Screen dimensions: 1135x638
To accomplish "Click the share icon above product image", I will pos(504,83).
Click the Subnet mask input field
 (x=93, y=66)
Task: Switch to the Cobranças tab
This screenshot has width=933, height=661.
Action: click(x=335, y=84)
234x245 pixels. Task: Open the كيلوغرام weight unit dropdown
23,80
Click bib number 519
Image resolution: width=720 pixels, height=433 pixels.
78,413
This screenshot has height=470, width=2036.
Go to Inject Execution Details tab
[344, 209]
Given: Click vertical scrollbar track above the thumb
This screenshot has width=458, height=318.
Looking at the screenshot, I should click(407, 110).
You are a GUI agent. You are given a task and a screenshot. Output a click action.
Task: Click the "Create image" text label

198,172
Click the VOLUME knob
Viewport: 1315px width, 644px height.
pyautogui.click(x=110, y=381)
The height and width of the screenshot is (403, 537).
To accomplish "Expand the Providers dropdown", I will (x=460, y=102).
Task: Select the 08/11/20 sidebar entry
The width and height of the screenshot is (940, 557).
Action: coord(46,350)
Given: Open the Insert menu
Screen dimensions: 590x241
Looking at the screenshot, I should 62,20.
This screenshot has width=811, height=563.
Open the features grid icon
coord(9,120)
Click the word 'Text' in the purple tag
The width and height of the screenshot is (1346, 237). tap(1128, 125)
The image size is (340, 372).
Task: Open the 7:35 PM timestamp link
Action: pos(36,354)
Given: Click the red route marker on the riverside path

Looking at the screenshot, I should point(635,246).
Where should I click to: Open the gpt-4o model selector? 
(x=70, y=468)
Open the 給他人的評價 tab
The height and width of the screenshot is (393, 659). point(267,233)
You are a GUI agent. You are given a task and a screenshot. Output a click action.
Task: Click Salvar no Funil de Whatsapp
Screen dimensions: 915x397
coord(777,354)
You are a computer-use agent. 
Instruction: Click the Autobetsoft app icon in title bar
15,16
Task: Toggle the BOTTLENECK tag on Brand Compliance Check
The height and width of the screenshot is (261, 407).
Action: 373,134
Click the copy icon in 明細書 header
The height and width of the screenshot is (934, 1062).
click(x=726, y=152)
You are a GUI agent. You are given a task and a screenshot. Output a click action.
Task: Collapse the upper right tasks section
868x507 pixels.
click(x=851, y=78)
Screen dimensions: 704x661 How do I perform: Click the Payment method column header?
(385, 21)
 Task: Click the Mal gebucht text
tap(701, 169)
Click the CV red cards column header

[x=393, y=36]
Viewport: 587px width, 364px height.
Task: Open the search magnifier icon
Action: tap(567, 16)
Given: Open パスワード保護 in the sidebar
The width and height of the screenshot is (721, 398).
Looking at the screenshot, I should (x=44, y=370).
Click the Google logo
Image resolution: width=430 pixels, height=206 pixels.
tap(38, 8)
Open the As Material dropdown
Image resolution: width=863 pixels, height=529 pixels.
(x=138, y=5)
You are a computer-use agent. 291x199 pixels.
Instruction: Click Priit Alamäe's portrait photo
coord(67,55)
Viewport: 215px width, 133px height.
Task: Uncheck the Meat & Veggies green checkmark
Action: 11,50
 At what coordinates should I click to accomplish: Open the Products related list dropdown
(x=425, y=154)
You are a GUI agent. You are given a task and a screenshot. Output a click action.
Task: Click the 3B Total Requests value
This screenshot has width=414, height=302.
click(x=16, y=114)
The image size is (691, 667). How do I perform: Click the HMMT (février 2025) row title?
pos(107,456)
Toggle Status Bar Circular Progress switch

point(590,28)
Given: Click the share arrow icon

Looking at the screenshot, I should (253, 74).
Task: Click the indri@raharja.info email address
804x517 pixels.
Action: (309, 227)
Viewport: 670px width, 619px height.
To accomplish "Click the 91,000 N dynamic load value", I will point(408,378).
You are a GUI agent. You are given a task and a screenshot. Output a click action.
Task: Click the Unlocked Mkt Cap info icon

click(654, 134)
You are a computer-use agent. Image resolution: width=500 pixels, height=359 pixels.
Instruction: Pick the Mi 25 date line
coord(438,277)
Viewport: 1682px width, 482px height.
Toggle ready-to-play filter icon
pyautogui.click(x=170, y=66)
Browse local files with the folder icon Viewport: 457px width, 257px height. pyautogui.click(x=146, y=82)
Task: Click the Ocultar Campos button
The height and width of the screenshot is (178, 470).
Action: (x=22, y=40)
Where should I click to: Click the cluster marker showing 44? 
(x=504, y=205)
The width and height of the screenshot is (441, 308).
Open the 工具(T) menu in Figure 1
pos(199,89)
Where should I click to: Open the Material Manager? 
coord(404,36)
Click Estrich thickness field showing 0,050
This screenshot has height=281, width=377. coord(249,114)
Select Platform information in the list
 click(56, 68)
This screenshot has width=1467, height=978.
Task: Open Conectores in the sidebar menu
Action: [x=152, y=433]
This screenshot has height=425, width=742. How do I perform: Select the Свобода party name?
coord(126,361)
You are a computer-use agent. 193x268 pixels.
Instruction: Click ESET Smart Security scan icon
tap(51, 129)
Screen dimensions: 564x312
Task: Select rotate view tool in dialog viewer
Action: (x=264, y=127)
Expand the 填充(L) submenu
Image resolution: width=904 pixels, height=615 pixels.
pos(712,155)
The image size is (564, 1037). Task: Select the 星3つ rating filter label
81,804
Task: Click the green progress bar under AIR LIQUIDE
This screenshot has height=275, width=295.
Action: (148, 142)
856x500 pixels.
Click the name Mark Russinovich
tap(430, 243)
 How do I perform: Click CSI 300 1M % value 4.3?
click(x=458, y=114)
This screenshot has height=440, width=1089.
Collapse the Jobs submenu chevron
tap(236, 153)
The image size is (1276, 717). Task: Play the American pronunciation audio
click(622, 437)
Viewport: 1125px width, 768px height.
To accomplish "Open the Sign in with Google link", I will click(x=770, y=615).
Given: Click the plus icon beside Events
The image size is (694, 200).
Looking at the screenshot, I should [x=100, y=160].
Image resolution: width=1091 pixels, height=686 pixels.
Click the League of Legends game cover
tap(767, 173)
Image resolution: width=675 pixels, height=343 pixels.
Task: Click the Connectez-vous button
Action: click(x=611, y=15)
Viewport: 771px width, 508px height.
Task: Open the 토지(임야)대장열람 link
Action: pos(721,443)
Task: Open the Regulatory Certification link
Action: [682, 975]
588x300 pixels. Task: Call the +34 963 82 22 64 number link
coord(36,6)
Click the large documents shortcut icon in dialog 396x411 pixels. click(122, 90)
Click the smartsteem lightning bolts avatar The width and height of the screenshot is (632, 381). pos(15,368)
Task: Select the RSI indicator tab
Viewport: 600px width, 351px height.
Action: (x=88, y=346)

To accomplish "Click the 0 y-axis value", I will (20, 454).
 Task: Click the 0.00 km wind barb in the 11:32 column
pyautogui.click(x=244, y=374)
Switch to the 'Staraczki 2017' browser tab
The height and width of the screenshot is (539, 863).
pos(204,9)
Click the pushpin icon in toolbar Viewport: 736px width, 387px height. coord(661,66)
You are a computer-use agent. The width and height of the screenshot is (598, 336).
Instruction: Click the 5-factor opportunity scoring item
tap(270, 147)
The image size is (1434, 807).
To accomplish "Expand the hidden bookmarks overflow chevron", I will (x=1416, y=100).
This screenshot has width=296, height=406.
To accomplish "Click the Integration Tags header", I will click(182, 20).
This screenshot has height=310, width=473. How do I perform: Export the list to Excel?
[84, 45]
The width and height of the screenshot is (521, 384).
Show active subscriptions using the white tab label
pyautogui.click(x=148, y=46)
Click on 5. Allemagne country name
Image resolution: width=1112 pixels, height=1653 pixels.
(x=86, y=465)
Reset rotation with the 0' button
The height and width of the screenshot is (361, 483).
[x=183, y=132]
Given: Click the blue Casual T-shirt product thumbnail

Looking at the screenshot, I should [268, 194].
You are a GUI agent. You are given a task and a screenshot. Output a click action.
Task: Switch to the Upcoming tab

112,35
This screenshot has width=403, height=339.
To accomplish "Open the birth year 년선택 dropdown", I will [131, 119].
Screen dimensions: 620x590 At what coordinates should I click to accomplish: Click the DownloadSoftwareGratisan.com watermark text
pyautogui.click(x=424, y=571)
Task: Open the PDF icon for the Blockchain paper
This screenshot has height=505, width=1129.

━━━

== Task details ==
Across the listing above, tally the lines that include "with". Only the total is wanted.

== Result of this task ==
3